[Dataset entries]
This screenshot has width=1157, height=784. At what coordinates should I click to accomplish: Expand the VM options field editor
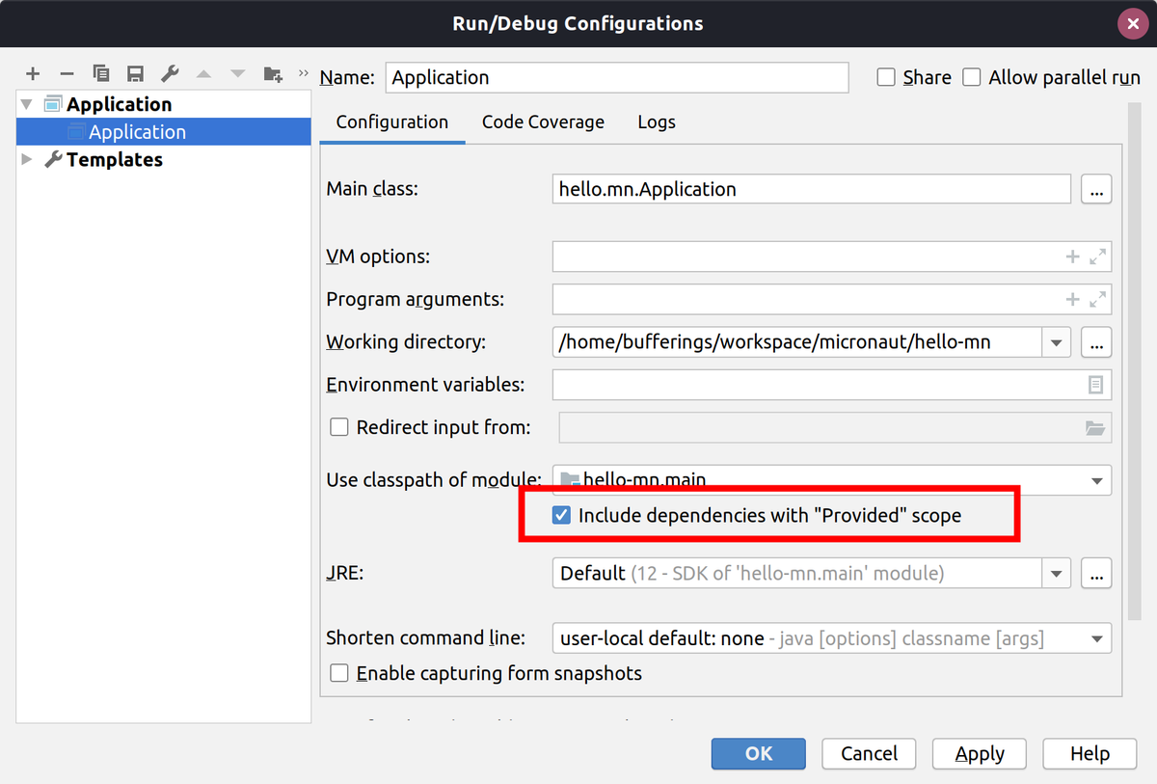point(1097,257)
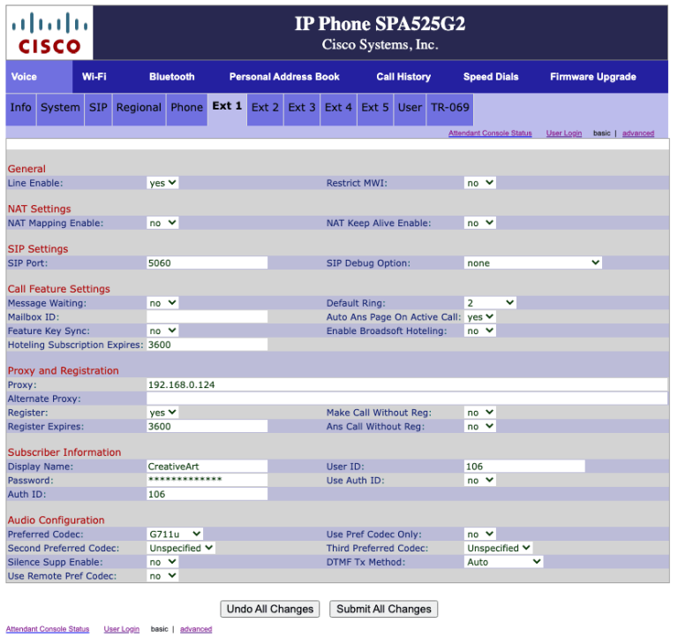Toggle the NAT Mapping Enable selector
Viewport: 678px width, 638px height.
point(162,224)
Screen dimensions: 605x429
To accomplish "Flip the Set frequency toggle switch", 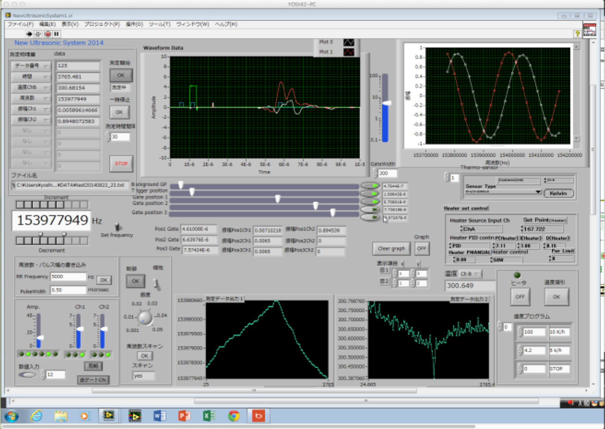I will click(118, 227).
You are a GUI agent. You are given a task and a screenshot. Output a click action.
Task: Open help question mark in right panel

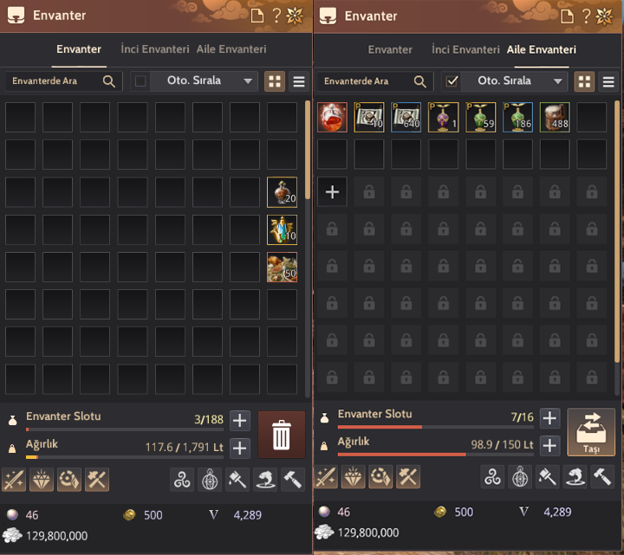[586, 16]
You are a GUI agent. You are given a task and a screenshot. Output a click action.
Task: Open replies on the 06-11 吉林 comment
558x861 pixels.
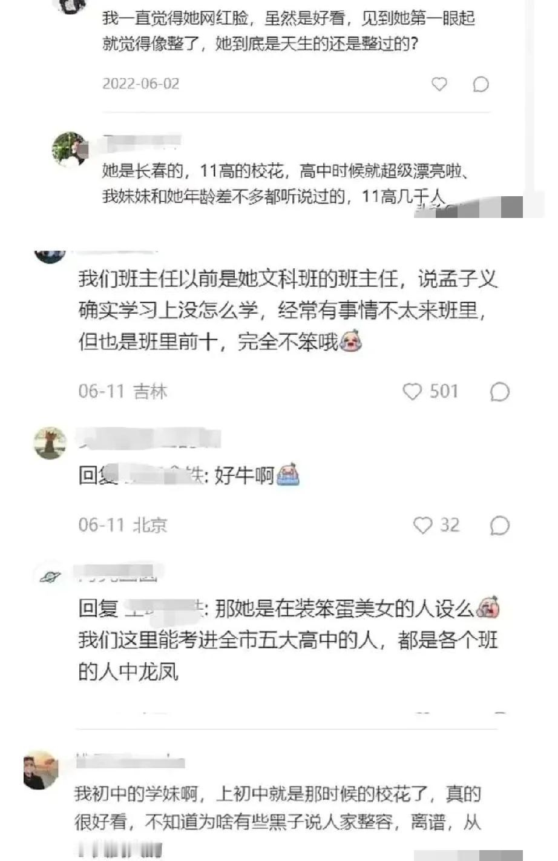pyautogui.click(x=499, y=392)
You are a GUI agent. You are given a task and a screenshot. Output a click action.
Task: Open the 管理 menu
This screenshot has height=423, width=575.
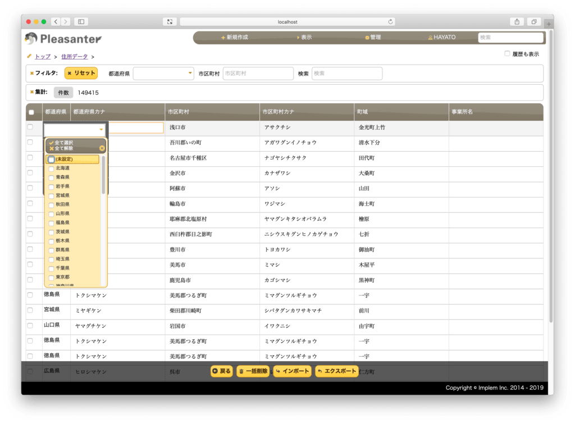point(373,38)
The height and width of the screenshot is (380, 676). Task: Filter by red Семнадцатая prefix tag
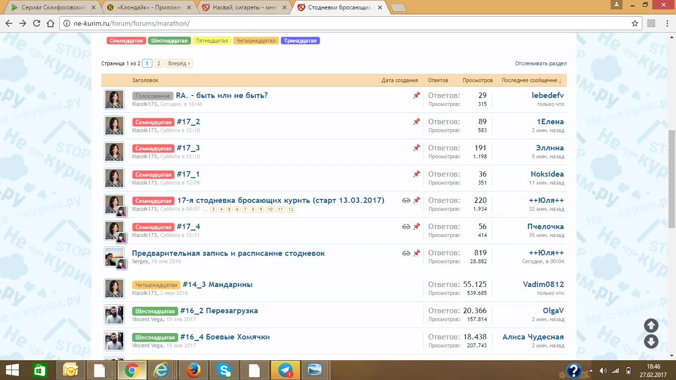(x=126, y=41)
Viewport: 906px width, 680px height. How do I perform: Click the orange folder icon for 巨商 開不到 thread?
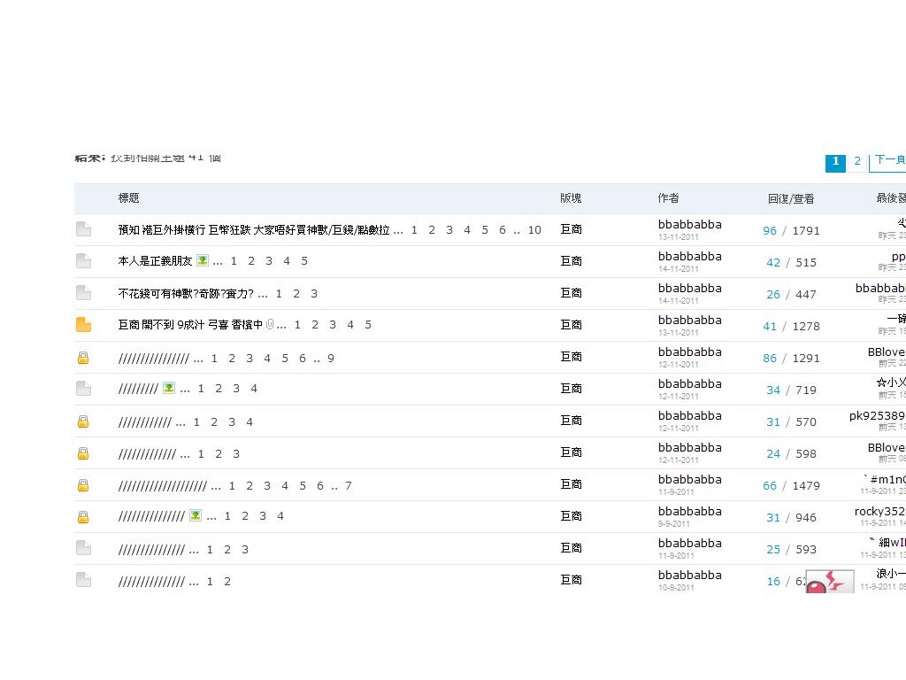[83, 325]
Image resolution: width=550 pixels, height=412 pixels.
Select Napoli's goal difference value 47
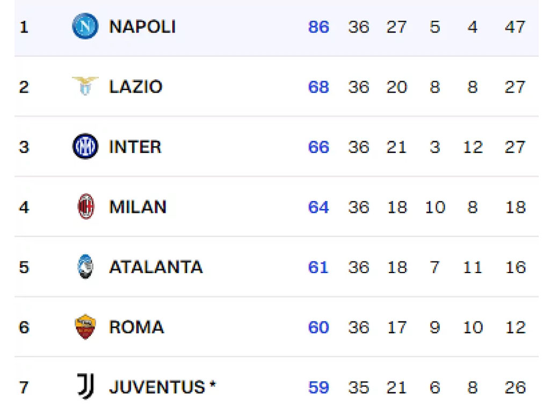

REQUIRED WORK: With the pictures left out, give again exactly the lines from the one that contains "Viewport: 906px width, 680px" through the final line of the data above.

FINISHED TASK:
Viewport: 906px width, 680px height. How do I perform: Click the orange folder icon for 巨商 開不到 thread?
[83, 325]
Image resolution: width=550 pixels, height=412 pixels.
Select Napoli's goal difference value 47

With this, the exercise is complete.